___ The records ___

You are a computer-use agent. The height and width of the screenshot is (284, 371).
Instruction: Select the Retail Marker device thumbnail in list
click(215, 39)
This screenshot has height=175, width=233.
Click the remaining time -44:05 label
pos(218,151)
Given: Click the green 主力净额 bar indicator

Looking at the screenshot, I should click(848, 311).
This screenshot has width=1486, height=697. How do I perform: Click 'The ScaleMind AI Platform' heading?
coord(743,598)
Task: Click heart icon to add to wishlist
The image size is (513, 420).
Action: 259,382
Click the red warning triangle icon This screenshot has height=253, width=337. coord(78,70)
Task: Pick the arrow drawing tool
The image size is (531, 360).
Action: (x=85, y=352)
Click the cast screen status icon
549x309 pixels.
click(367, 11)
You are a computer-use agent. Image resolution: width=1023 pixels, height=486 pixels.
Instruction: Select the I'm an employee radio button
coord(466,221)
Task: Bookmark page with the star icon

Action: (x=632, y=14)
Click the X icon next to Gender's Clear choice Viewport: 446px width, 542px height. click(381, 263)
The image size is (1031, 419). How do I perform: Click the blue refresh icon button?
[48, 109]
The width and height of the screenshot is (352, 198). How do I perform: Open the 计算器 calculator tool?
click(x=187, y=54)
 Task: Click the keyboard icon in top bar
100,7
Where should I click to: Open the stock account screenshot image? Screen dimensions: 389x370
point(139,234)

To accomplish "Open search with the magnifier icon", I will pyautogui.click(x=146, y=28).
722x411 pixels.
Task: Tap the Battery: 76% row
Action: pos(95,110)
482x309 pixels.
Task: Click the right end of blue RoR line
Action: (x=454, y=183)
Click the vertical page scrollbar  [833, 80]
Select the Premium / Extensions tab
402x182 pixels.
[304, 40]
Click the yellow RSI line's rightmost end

___

_Work instruction_
With no words changed, transcribe the records above.

_Answer to the problem_
You are a computer-use agent. The height and width of the screenshot is (284, 371).
Instruction: Select the Retail Marker device thumbnail in list
click(215, 39)
This screenshot has height=175, width=233.
Click the remaining time -44:05 label
pos(218,151)
Given: Click the green 主力净额 bar indicator

Looking at the screenshot, I should click(848, 311).
This screenshot has width=1486, height=697. How do I perform: Click 'The ScaleMind AI Platform' heading?
coord(743,598)
Task: Click heart icon to add to wishlist
The image size is (513, 420).
Action: 259,382
Click the red warning triangle icon This screenshot has height=253, width=337. coord(78,70)
Task: Pick the arrow drawing tool
The image size is (531, 360).
Action: (x=85, y=352)
Click the cast screen status icon
549x309 pixels.
click(367, 11)
You are a computer-use agent. Image resolution: width=1023 pixels, height=486 pixels.
Instruction: Select the I'm an employee radio button
coord(466,221)
Task: Bookmark page with the star icon

Action: (x=632, y=14)
Click the X icon next to Gender's Clear choice Viewport: 446px width, 542px height. click(381, 263)
The image size is (1031, 419). How do I perform: Click the blue refresh icon button?
[48, 109]
The width and height of the screenshot is (352, 198). How do I perform: Open the 计算器 calculator tool?
click(x=187, y=54)
 Task: Click the keyboard icon in top bar
100,7
Where should I click to: Open the stock account screenshot image? Screen dimensions: 389x370
point(139,234)

To accomplish "Open search with the magnifier icon", I will pyautogui.click(x=146, y=28).
722x411 pixels.
Task: Tap the Battery: 76% row
Action: pos(95,110)
482x309 pixels.
Task: Click the right end of blue RoR line
Action: (x=454, y=183)
Click the vertical page scrollbar  [833, 80]
Select the Premium / Extensions tab
402x182 pixels.
[304, 40]
Click the yellow RSI line's rightmost end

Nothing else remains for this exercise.